Sample Complexity of Episodic Fixed-Horizon Reinforcement Learning
This work addresses the sample efficiency of reinforcement learning agents in real-world applications with fixed time horizons, such as tutoring or customer service, by providing near-tight bounds that improve on previous looser results.
The paper tackles the problem of deriving tight sample complexity bounds for episodic fixed-horizon reinforcement learning, achieving an upper bound of ̃O(|S|^2|A|H^2/ε^2 ln(1/δ)) and a matching lower bound up to log-terms and a linear state dependency, with the lower bound being the first of its kind in this setting.
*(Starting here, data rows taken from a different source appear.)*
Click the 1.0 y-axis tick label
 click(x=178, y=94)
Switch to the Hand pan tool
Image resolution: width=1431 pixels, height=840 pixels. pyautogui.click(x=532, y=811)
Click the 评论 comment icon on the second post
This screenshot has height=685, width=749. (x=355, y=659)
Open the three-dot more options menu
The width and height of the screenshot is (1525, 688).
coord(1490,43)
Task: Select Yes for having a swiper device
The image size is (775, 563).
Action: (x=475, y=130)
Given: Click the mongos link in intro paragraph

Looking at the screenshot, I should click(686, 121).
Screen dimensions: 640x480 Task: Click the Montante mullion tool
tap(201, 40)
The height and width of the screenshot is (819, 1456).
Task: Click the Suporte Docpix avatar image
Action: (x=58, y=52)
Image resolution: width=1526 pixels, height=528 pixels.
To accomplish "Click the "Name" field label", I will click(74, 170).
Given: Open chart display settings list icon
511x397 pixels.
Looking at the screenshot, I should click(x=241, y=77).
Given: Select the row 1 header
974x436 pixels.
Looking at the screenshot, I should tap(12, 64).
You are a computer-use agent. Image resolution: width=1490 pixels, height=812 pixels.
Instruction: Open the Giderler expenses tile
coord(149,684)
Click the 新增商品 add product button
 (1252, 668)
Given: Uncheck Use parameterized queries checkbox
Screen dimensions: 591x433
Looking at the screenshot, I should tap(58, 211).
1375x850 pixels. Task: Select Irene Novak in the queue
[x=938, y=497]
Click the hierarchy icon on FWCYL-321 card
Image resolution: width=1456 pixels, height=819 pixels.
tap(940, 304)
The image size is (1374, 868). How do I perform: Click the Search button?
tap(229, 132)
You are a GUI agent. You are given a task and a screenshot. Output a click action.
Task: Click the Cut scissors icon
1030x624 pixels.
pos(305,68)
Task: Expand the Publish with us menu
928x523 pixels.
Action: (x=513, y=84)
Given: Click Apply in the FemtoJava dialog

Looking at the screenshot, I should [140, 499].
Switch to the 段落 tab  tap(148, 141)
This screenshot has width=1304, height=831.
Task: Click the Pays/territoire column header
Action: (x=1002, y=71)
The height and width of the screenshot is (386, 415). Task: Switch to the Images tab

Recently, there has been significant progress in understanding reinforcement learning in discounted infinite-horizon Markov decision processes (MDPs) by deriving tight sample complexity bounds. However, in many real-world applications, an interactive learning agent operates for a fixed or bounded period of time, for example tutoring students for exams or handling customer service requests. Such scenarios can often be better treated as episodic fixed-horizon MDPs, for which only looser bounds on the sample complexity exist. A natural notion of sample complexity in this setting is the number of episodes required to guarantee a certain performance with high probability (PAC guarantee). In this paper, we derive an upper PAC bound $\tilde O(\frac{|\mathcal S|^2 |\mathcal A| H^2}{ε^2} \ln\frac 1 δ)$ and a lower PAC bound $\tilde Ω(\frac{|\mathcal S| |\mathcal A| H^2}{ε^2} \ln \frac 1 {δ+ c})$ that match up to log-terms and an additional linear dependency on the number of states $|\mathcal S|$. The lower bound is the first of its kind for this setting. Our upper bound leverages Bernstein's inequality to improve on previous bounds for episodic finite-horizon MDPs which have a time-horizon dependency of at least $H^3$.